Côté autorités politiques, Julien Paluku Kahongya, le gouverneur du Nord-Kivu et originaire de la région a appelé la population à la vigilance et au soutien aux Forces armées de la République Démocratique du Congo pour qu’elles viennent à bout de ces terroristes islamistes qui sont traqués depuis plusieurs opérations … ». « Pour permettre une surveillance continue de l’ennemi, instruction est donnée à toutes les autorités à la base d’organiser un contrôle citoyen à partir de trois maisons et de rendre compte des personnes suspectes ou de mouvements suspects observés », poursuit le gouverneur qui n’est jamais aussi loin dans les messages publics relatifs à la sécurisation au Nord-Kivu.
Les dernières tueries de Beni ont ébranlé les autorités nationales au plus haut niveau. Joseph Kabila, le président de la République, a, selon le Ministre de la Communication et Médias, porte-Parole du Gouvernement Lambert Mende, décrété 3 jours de deuil national à dater du lundi 15 août 2016, tout en présentant ses condoléances aux populations éprouvées.

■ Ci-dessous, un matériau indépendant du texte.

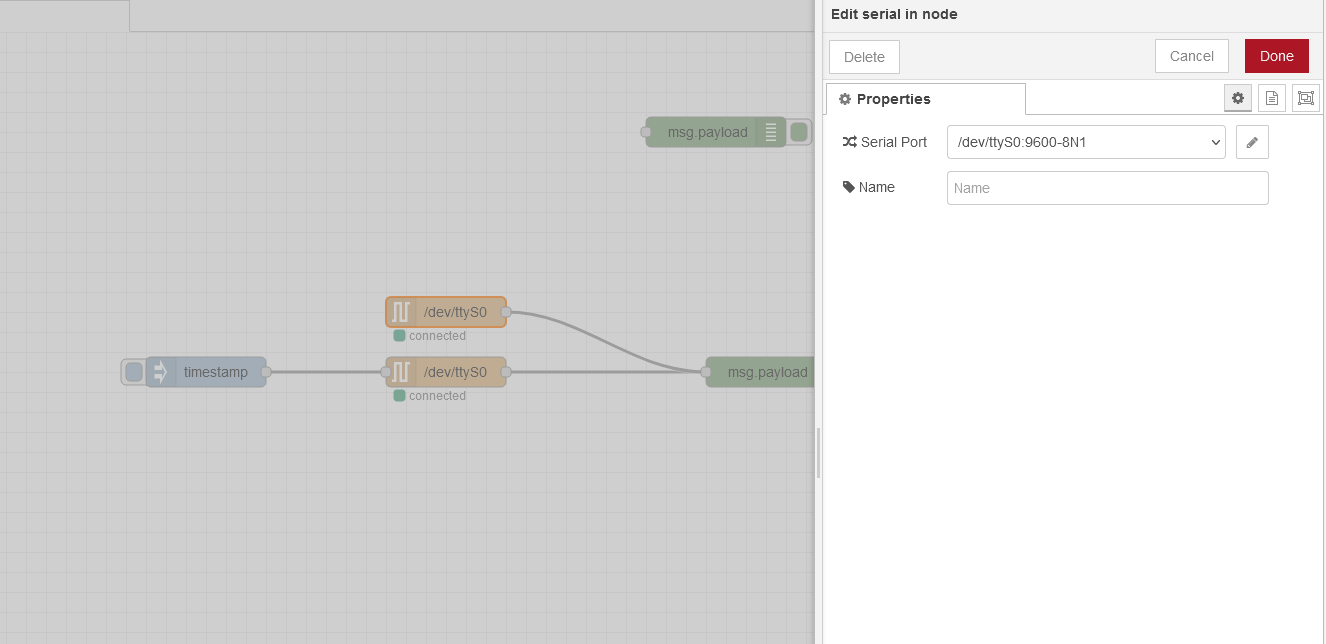Screen dimensions: 1326x644
Task: Open node properties gear icon
Action: point(1238,98)
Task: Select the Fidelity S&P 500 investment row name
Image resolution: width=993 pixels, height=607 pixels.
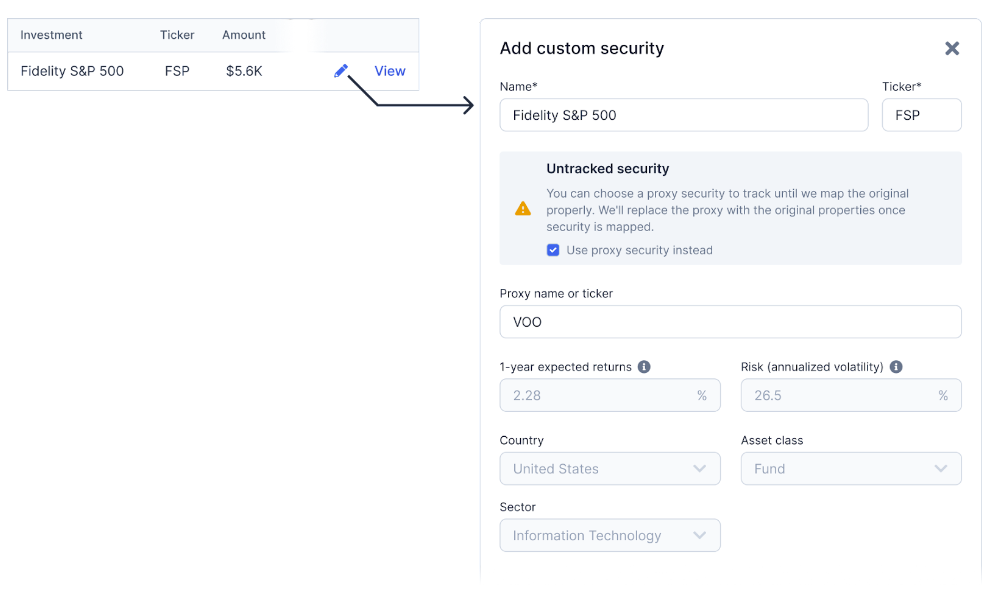Action: (x=72, y=71)
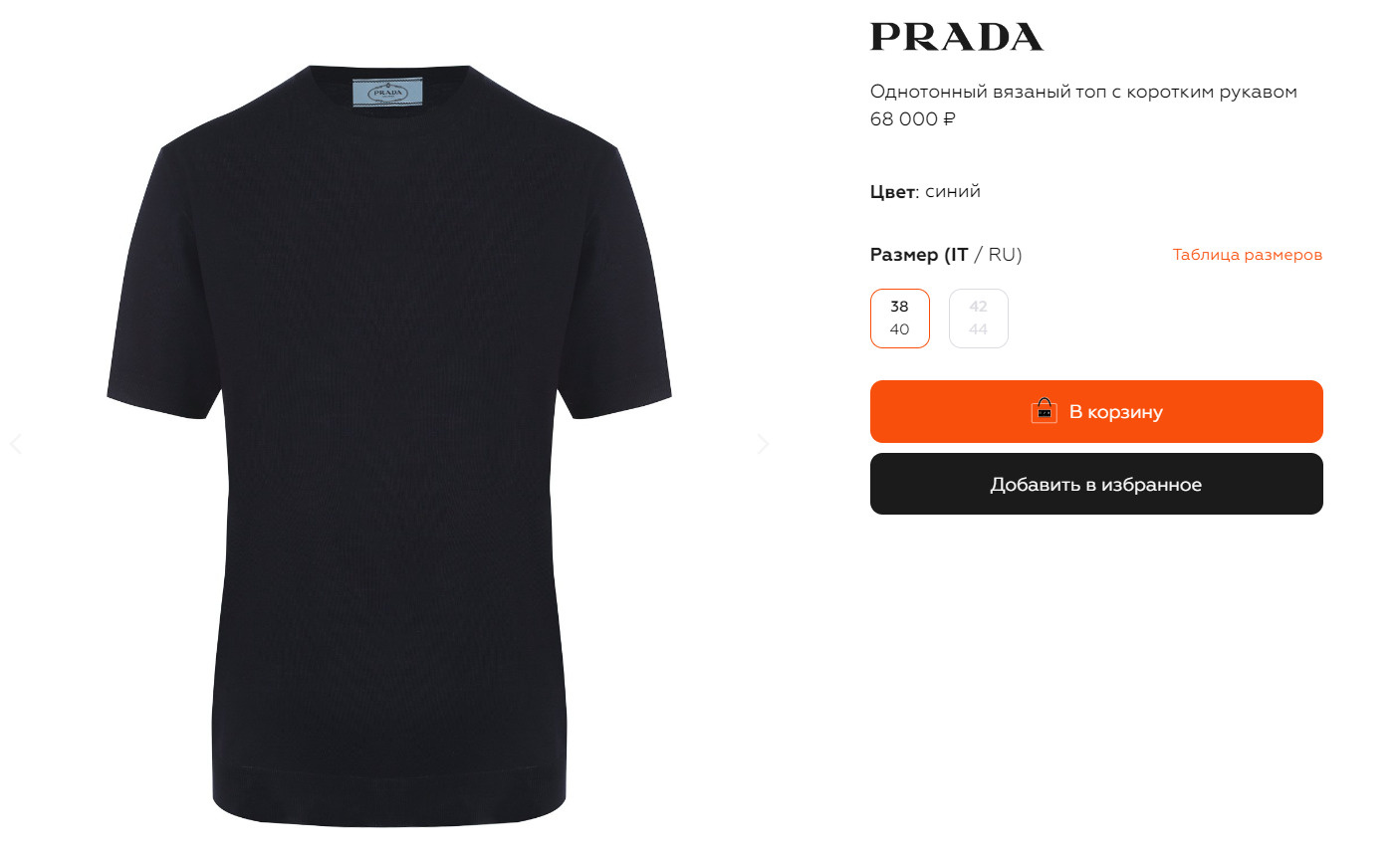Click the Цвет label
Image resolution: width=1400 pixels, height=858 pixels.
click(892, 191)
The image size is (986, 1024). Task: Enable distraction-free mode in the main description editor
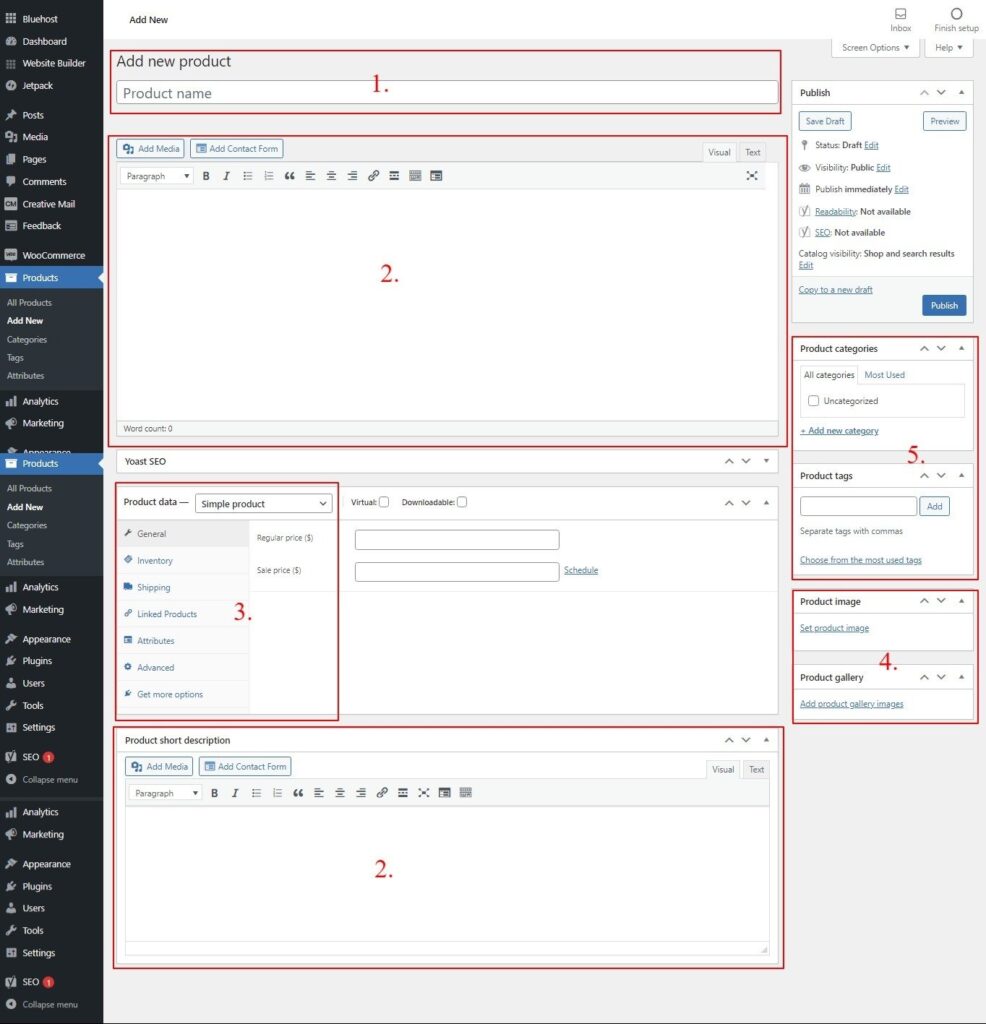752,176
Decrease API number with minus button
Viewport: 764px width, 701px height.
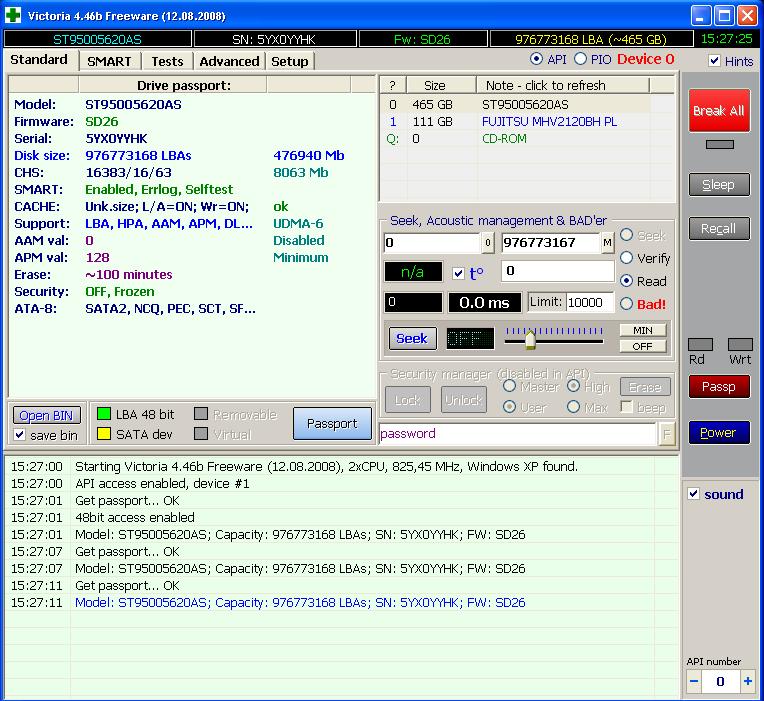tap(695, 681)
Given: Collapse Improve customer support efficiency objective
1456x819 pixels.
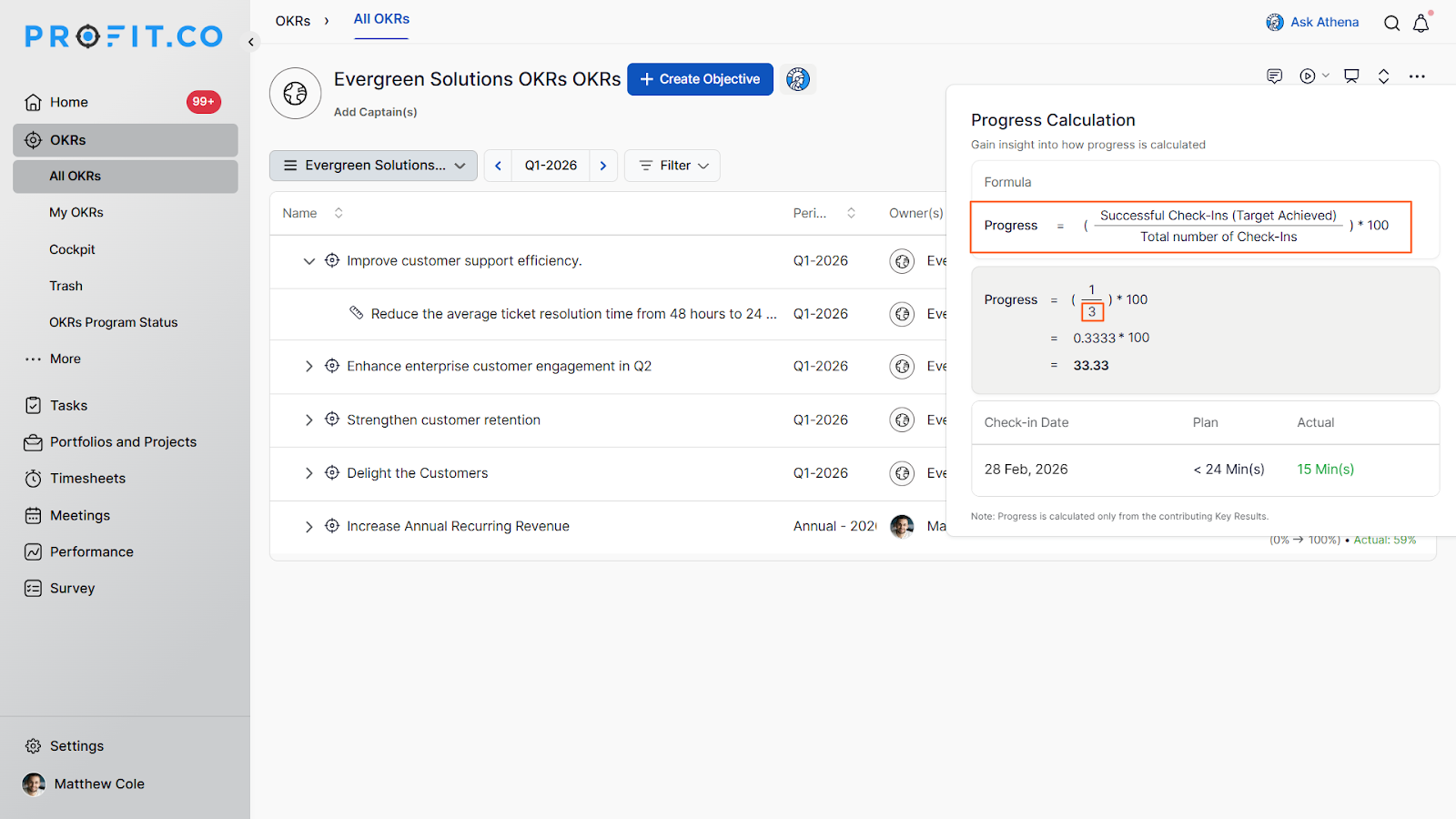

Maman Sidikou Sambo, le patron de la Monusco et représentant spécial du Secrétaire Général de l’ONU en RD Congo, a, lui aussi, réagi contre les tueries des civils à Beni. « La MONUSCO condamne cet acte barbare commis contre les populations civiles, et réitère son soutien aux FARDC et à la PNC pour protéger les populations civiles à Beni », affirme-t-il dans une déclaration datée du 14 août 2016. La MONUSCO en coopération avec les FARDC et la PNC s’est déployé sur tout le territoire de Beni pour apporter une protection aux populations. Des patrouilles conjointes sont en cours, et une délégation de la MONUSCO se rendra dans la ville de Beni demain pour apporter un soutien aux autorités du pays afin de continuer la traque contre les présumés ADF, assure le même communiqué. Il y avait de quoi.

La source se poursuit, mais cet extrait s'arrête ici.